Menstrual hygiene products
Society and culture
Costs and tax
Tampon tax is a shorthand for sales tax charged on tampons, pads and menstrual cups. The cost of these commercial products for menstrual management is considered to be unacceptably high for many low-income women. At least half a million women across the world do not have enough money to adequately afford these products. This can result in missing school or even dropping out. Several initiatives worldwide advocate to eliminate the tax all together. In some countries, such petitions have already been successful (for example parts of the UK and the United States).
Many people believe the tampon tax should be abolished because tampons are a necessity for women. They consider the tax discriminatory because things like prescription drugs and condoms are not taxed. Lawmakers around the country have started to take notice. Many have taken measures to exempt menstrual hygiene products from the sales tax. Some lawmakers have even succeeded.
Access to products in prisons
The Federal bureau of Prisons in the United States announced that women in its facilities would be guaranteed free menstrual pads and tampons. In section 411 of the First Step Act which was passed on May 22, 2018 states, "The Director of the Bureau of Prisons shall make the healthcare products described in subsection (c) available to prisoners for free, in a quantity that is appropriate to the healthcare needs of each prisoner"

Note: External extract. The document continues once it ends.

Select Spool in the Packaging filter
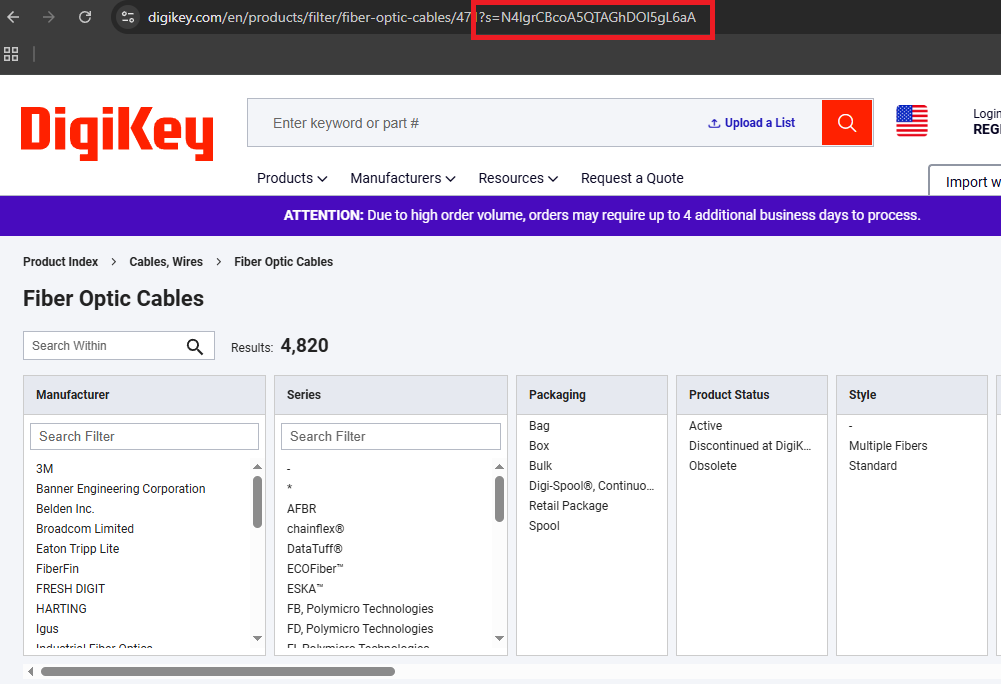Image resolution: width=1001 pixels, height=684 pixels. [544, 525]
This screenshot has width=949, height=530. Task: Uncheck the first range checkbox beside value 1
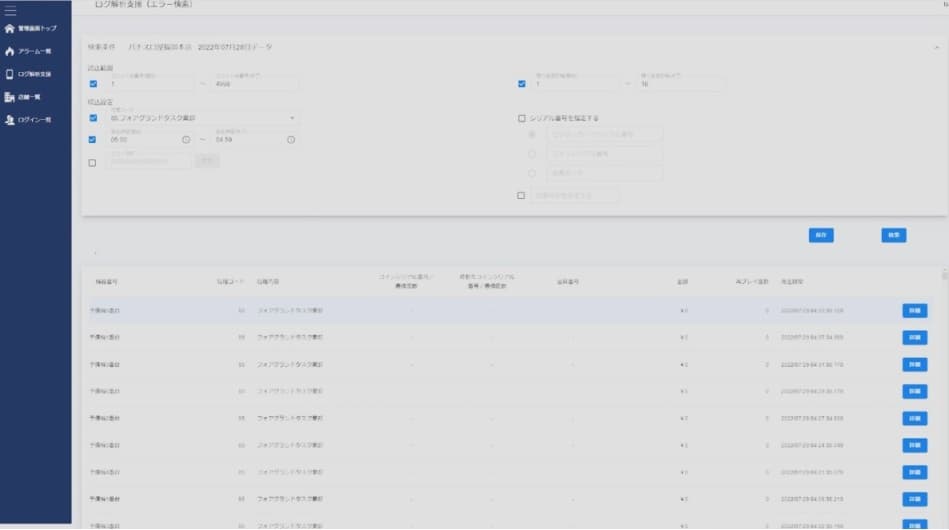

Women around the world are highlighting the environmental costs of using menstruation products containing plastic and chemicals, calling for increasing use of reusable products. Companies are manufacturing reusable period panties, cloth menstrual pads, menstrual cups, biodegradable sanitary napkins and other eco-friendly products. India, with one of the largest populations in the world, alone produces 1,13,000 tonnes of menstrual waste annually. In the global south, especially countries like India, also have concerns around manual scavenging where menstrual wastes are picked and segregated by hand, by people. Sustainable menstruation aims to promote menstruation products containing less chemicals and plastic.